STUDY ON ANTIMICROBIAL USE IN SURGICAL PROPHYLAXIS
Sriram A.*, Junior Sundresh N. and Dheepthi M.
Objectives: To observe and document the commonly used prophylaxis in this study. To observe and document the antimicrobials used to treat post-surgical infections. To observe the total consumption of antimicrobials used in the study using defined daily dose. Methods: This is cross-sectional study conducted in rajah muthaih medical college it is based on ASHP therapeutic guidelines for antimicrobial prophylaxis in surgery. Results: This result comprises 150 samples were admitted in surgery ward and investigated prospectively. Among that women were more in number with 54.67% than men with 45.33%. The majority of the patients were with an age group of 20-30 years (42.60%), 31-40 years (24%), 41-50 years (10%), 51-60 years (23.4%) were admitted in the surgery wards.
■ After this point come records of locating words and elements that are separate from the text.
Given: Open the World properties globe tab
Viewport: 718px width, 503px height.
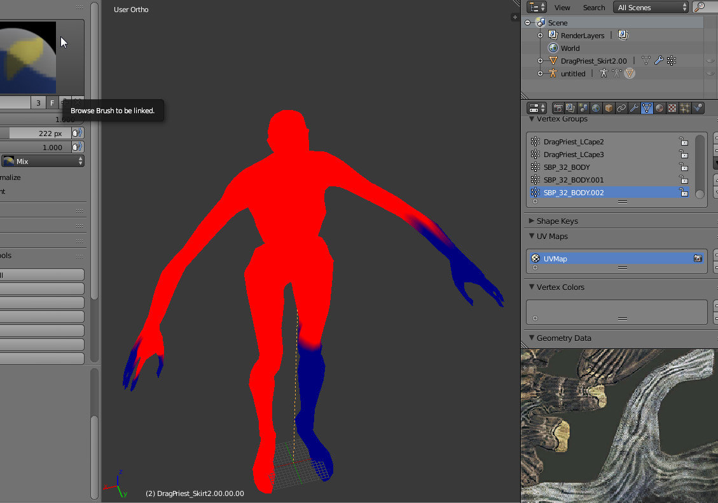Looking at the screenshot, I should pos(596,108).
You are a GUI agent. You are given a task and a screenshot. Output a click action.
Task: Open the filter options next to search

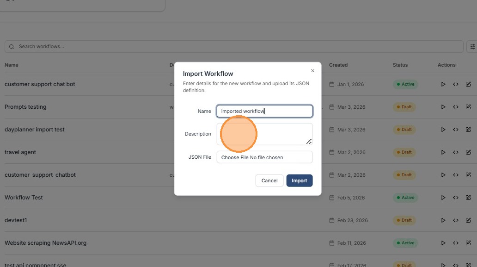472,47
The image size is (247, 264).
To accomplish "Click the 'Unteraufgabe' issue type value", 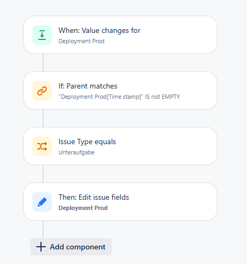I will click(x=77, y=152).
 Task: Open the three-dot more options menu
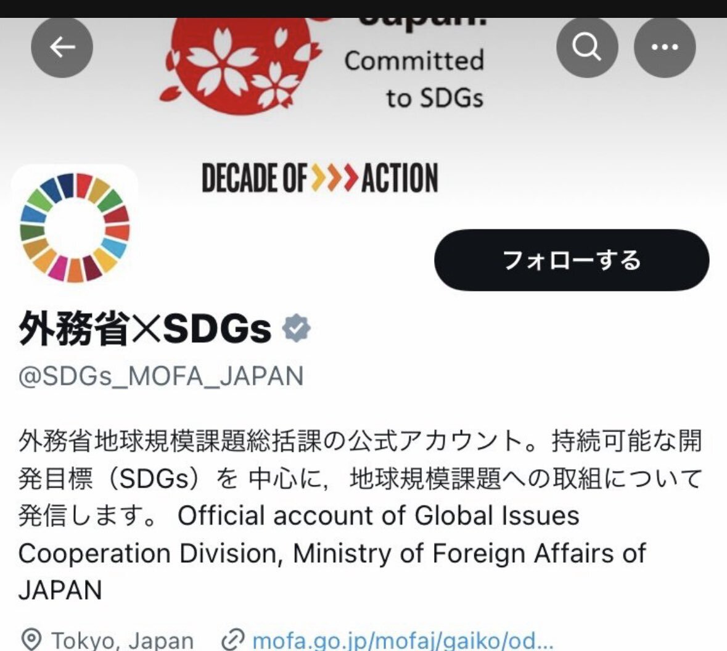click(x=665, y=47)
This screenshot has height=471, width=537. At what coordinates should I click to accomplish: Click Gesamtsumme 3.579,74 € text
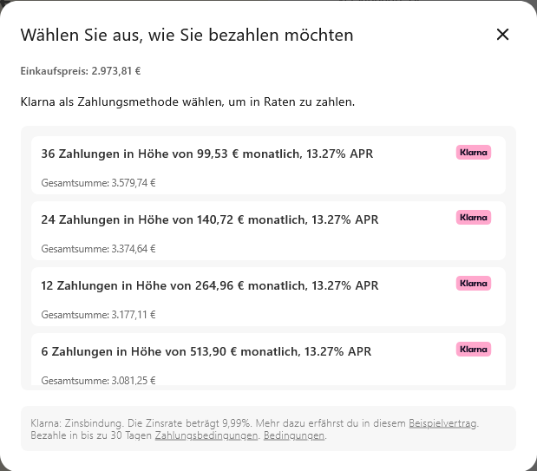click(x=98, y=183)
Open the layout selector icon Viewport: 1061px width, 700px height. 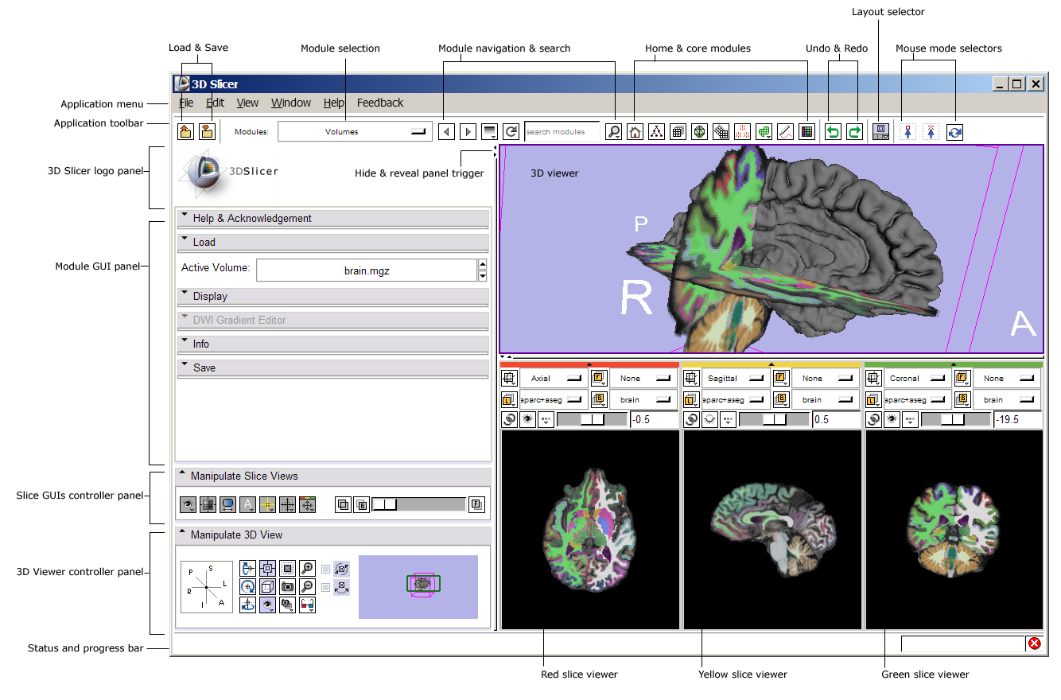click(880, 132)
In this study, the most commonly occurring surgery was appendicitis (60%), followed by inguinal hernia (13.3%), wound debridement (10%) hydrocele (6.7%), abscess left thumb (6.7%) and gastric perforation (2.7%) were mainly admitted for surgery. The most commonly used antimicrobial prophylaxis in this study was said to be Cefotaxime (58%) and ceftriaxone (27%) in this study. The antimicrobial agents which was prescribed to treat post-surgical infections in most of the cases was Gentamycin which was given to 32% of the cases followed by 22.7% patients were prescribed metronidazole, while 21.3% patients received Cefixime, a third generation cephalosporin and amikacin 16% were used along with the above antimicrobials. Conclusion: Third generation cephalosporins were considered as the most commonly used prophylaxis in this study. Gentamycin, metronidazole and Cefixime were used to treat post-surgical infections. Metronidazole, Cefixime and ciprofloxacin were frequently observed in surgical patients during hospital discharge. There is a need of hospital specific guidelines for antimicrobial use in choosing prophylaxis and proper counseling were needed for the patients in this study. Optimal timing of antibiotic administration is considered an important factor for effective prophylaxis.
Keywords: Antimicrobials, Prophylaxis, Surgical site infections.